Mountain City scheduled Limb Days (the city contracts the removal of tree limbs placed alongside street) for Oct. 17 – 18. Typically, the deadline for limb placement is at dark on the second day. The next morning those on the bid list drive past and submit bids. This is why more limbs cannot be placed after the deadline, even though the limbs have not been picked up.
The October Limb Days are in the budget for next year. Mountain City has a fiscal year of October – September.

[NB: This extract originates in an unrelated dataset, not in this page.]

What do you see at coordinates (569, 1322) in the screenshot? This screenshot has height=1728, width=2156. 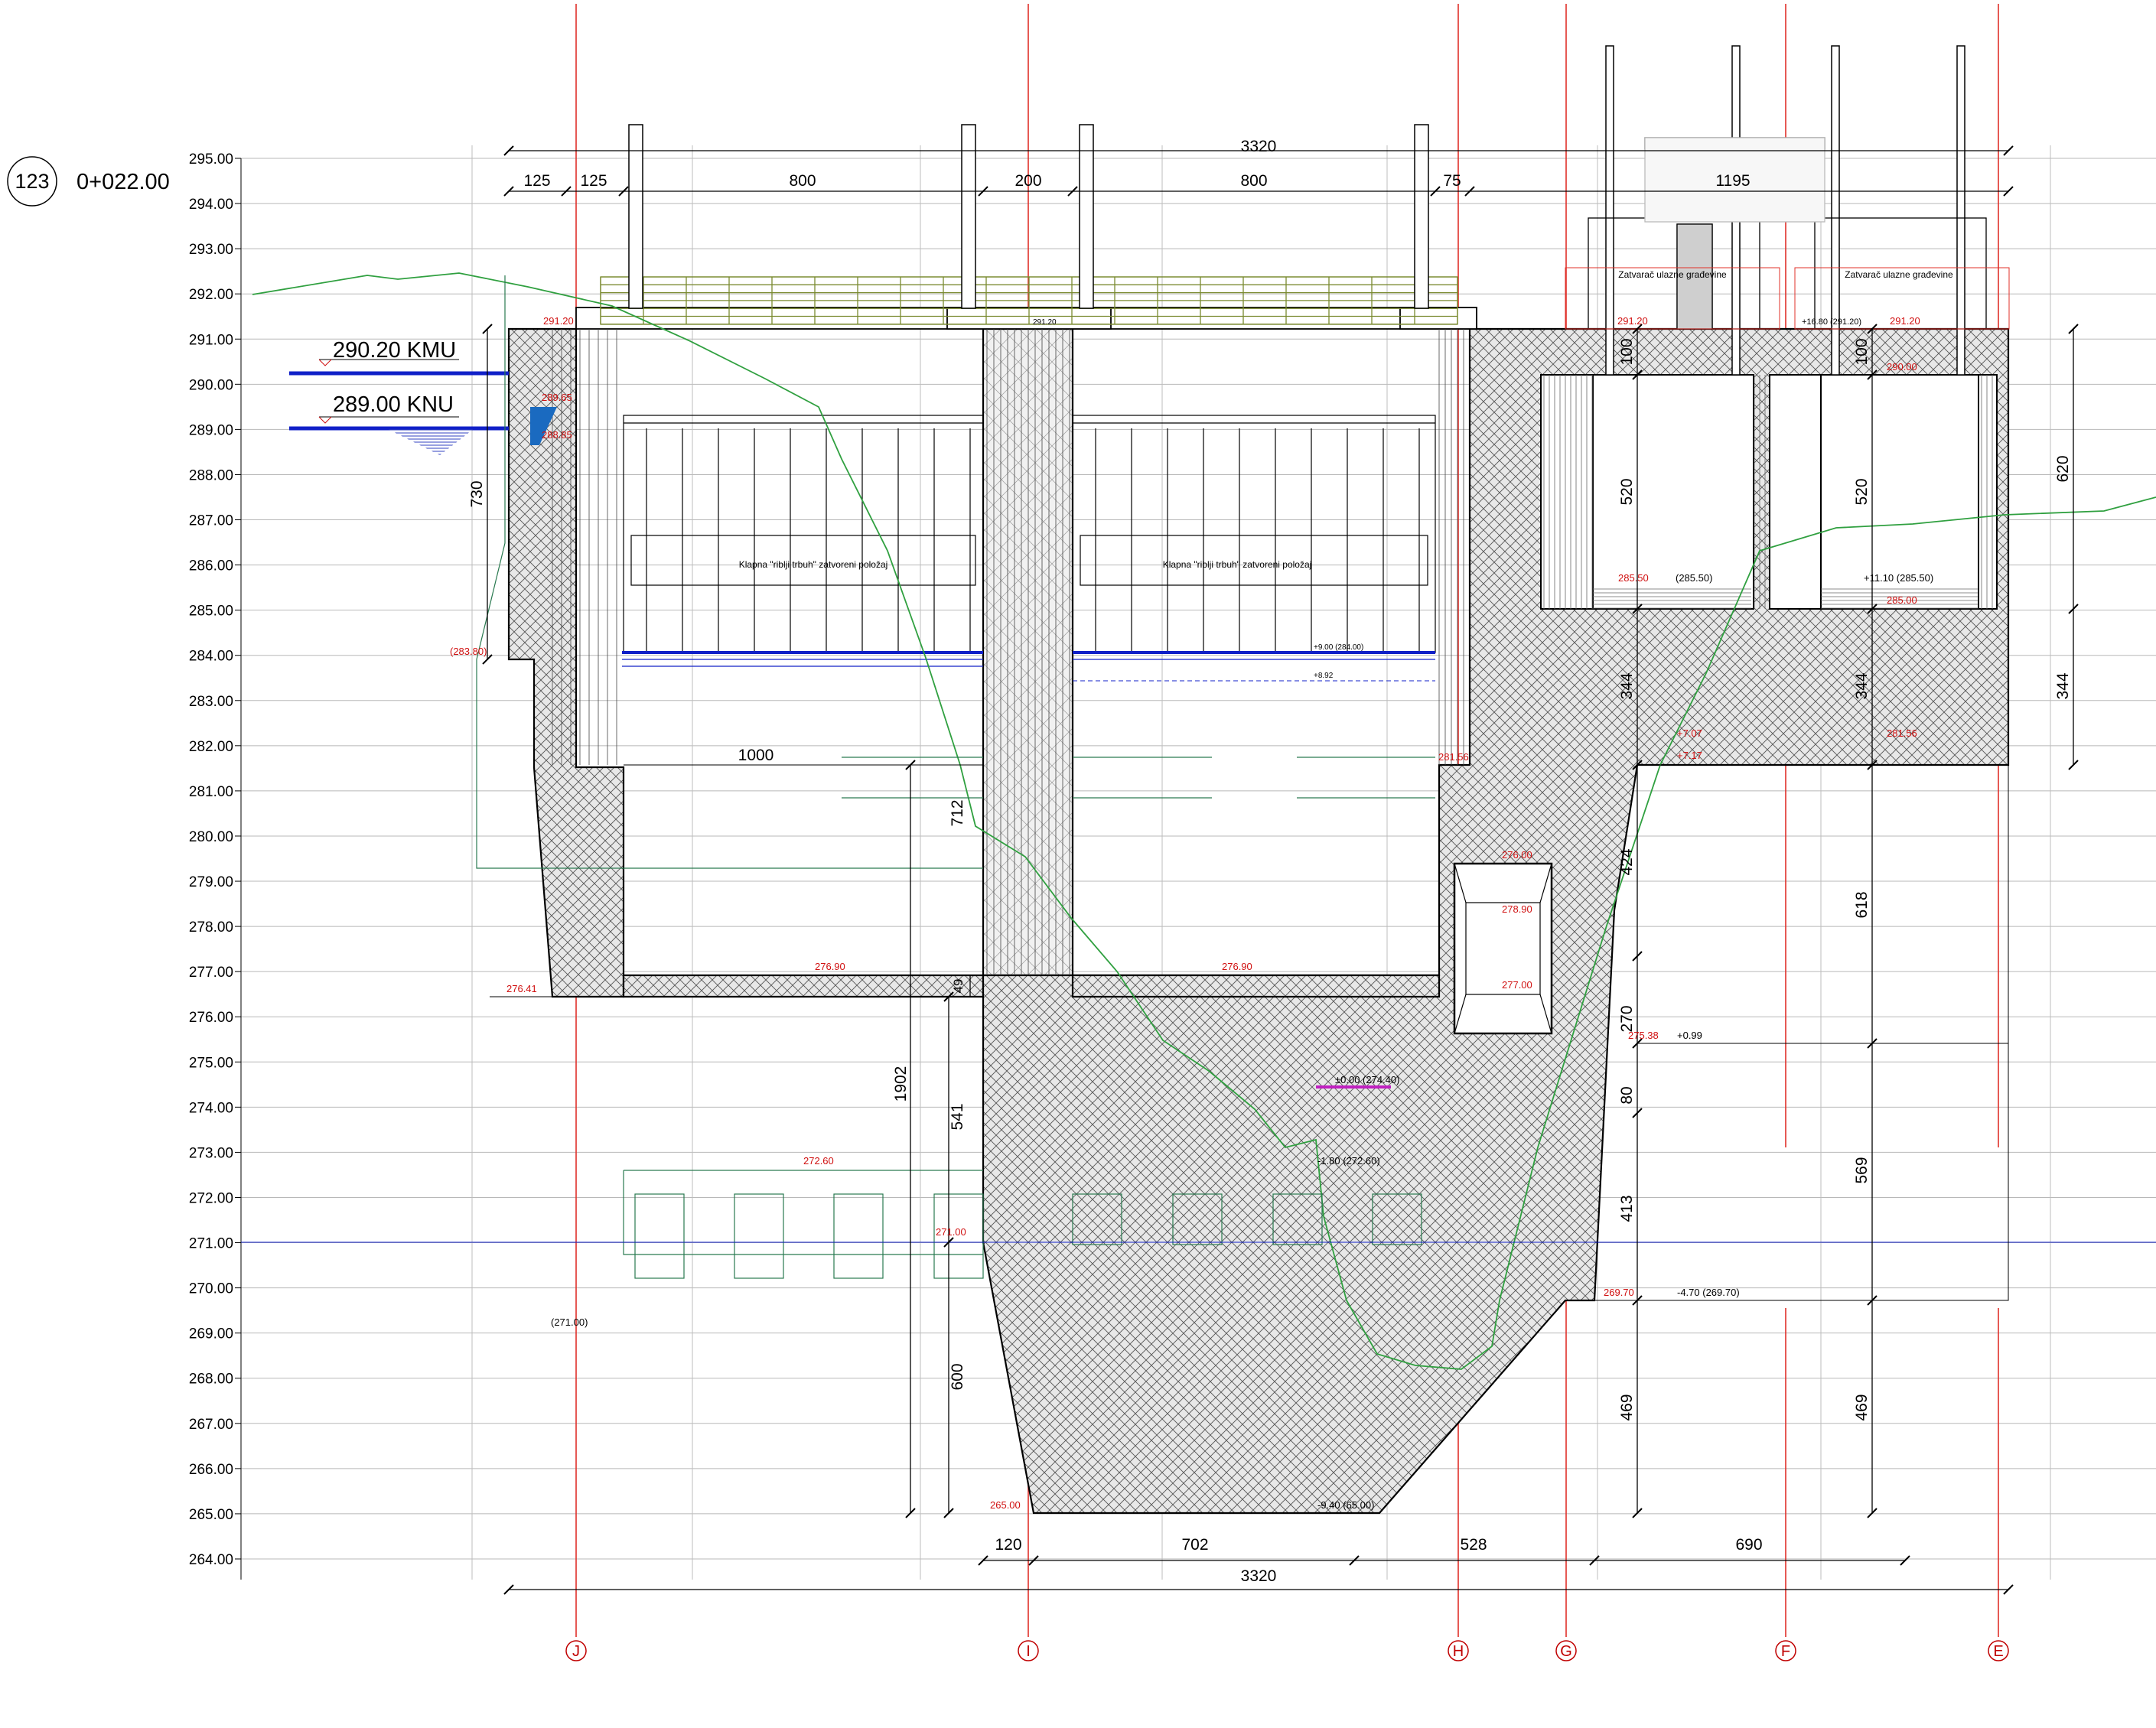 I see `level-mark: (271.00)` at bounding box center [569, 1322].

Dumpster Days will take place near the end of the fiscal year, Sept. 19 – 20. Those with a Mountain City utility water bill can participate. Drop at dumpster bins placed on city property any large items that do not go into weekly household garbage. The city provides a list of excluded items including tires.
The Loving Mountain City Fourth of July Parade takes place on Independence Day at 9 a.m. The Hays County Fire Department in Mountain City (the truck says “Kyle” but it’s not the city of Kyle) will lead the parade.
This year’s parade will be on wheels rather than on foot. It will follow the Kyle FD Santa Route, meandering along major streets. To participate, email firstname.lastname@example.org. Everyone will meet at city hall July 4th at 8:45 a.m.
Recently we were standing in front yard talking with someone about Cattle Egret. RonTom knew they came from Africa. Sure enough, I checked with Siri, and she confirmed. Last Monday, we saw three Cattle Egret on the ground along Lynn Cobb’s fence line. The large white birds have a long yellow beak and long yellow legs.
AllAboutBirds.org says the Cattle Egret began expanding worldwide in 1800s and reached North America in the 1950s. Cattle Egrets may benefit livestock industry by eating flies and sometimes ticks from bodies of cattle. Mostly they eat grasshoppers and crickets. They will eat songbirds, eggs and nestlings. In Florida, they’ve eaten migrating warblers.